Throughout the year, thousands of visitors are drawn downtown for special events, as well as a weekly farmers market.

Add public art and other beautifications and downtown has become a desirable and walkable place to go.

Creation of a MainStreet

Bill Partington

It wasn’t always this way. Longtime downtown business owner Bill Partington remembers when Granada Boulevard was a wide thoroughfare, typically used by motorists to travel from one side of the city to the other. It was mostly old commercial buildings with empty storefronts and little community activity.

Partington was one of the founding members of the non-profit, volunteer-based Ormond MainStreet (OMS) organization, primary driver of the continuing energy that has brought downtown from then to now. 

Created in 1995, OMS was spearheaded by a group of resident and business volunteers who recognized the need to revitalize their historic downtown.         

Since its inception, OMS has grown to more than 200 member businesses, partnering with city government in the beautification, marketing and redevelopment of downtown — as well as four scenic riverfront parks at the base of the bridge over the Halifax River, with extensive fishing piers, gardens and walkways.  

A leader in the effort has been local businessman and developer Bill Jones. He has renovated numerous historic buildings along Granada that now are the heartbeat of downtown Ormond: restaurants like the Victorian Rose Villa and Ormond Garage; Mediterranean Buschman Building; and the Art Deco 31 Supper Club.
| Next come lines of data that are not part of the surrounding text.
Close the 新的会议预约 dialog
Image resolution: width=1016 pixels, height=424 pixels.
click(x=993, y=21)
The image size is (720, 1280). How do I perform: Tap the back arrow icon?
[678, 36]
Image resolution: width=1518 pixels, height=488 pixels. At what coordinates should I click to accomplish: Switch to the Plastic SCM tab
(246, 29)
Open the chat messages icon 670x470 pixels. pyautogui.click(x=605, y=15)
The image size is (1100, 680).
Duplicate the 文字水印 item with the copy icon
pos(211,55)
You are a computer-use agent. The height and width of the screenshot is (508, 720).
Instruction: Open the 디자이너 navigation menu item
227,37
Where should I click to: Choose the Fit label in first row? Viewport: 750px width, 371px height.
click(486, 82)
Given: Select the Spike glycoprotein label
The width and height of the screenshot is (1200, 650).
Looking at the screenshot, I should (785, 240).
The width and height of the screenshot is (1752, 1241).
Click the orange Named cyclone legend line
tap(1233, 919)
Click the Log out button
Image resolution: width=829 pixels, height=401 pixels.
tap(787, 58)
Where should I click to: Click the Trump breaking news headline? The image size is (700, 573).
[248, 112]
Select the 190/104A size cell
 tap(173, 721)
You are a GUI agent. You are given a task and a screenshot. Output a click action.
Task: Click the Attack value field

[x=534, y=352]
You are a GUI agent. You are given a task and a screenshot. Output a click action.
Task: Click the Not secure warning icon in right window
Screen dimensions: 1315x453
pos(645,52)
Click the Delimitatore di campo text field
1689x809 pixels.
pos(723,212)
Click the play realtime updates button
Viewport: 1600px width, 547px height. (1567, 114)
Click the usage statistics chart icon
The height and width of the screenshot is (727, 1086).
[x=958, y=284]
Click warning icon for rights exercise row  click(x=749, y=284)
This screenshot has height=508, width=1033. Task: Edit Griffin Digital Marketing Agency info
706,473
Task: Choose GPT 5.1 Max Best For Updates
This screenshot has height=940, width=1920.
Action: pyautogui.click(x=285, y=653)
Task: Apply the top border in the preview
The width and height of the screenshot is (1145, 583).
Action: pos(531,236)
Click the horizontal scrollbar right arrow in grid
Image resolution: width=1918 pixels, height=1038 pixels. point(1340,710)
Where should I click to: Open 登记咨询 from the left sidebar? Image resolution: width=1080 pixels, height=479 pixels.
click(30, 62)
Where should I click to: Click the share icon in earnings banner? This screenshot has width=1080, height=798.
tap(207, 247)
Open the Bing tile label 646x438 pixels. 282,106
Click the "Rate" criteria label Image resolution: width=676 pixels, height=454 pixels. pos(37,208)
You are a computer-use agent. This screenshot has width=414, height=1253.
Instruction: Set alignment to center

Assisting Business and Redevelopment

Partington refers to OMS as three legs of a stool — combining business, government and community. “And it’s worked quite well,” said the second-generation owner of AHC Safe & Lock.

Ormond MainStreet is an accredited program of the Florida and National America Main Street programs (mainstreet.org). They include about 1,200 similar organizations across the country that are geared to assist communities in revitalizing historic downtowns through preservation-based economic development.

OMS’s success was recognized by the Florida Department of State last August, as the Florida Main Street Program of the Month. The state agency noted that the OMS district has received nearly $108 million in public and private investments during the past 30 years, seen 173 new businesses open and created nearly 1,700 new jobs.

Thays França

“MainStreet is important to our community because it gives us the opportunity to sit down and chat with other business owners,” said Thays França, artist and co-owner of the downtown Art Spotlight Gallery. “And this leads to collaboration, helping the downtown to thrive as a group.”

França stressed the value that OMS special events have for merchants.

“These are the biggest days in business for us by far,” she says, estimating that customer traffic at the gallery during special events like the annual Granada Grand Festival of the Arts is about four times higher than during the regular monthly First Saturday Art Walks. 

Last August, the City Commission honored França as “Business Owner of the Year” for her “passionate and vibrant community support.” And more recently, França was honored as the Artist of Distinction at the recent inaugural VoCo (Volusia County) Season of the Arts Awards Gala. França and Gallery Co-Owner Teri Althouse’s most recent contribution to Granada’s transformation is a large floral mural they created along the side of their Spotlight building.

Renovation of the Spotlight building also is one of Jones’ creations. “Bill has a vision and a passion, and he also has the means,” França said. “He works with us business owners so we can all work for the betterment of the community.”

Ormond MainStreet Activities

Teri Althouse

The OMS district extends along Granada Boulevard from Atlantic Avenue on the beachside across the Halifax River Bridge through mainland downtown to Orchard Street — the same boundaries as the city’s designated Community Redevelopment Area (CRA).

The city provides funding to OMS to assist in the design of building and redevelopment and beautification projects within the CRA. The group markets and promotes the downtown, provides merchant support (including assistance with grants), a weekly farmer’s market and special events to increase foot traffic into the downtown. Special events include Taste of Ormond and Riverfest Seafood Festivals; Granada Grand Festival of the Arts; Celtic Festival; Christmas in July and Small Business Saturday.

“MainStreet brings the community together,” said Althouse. “We want people to see that we have everything here.”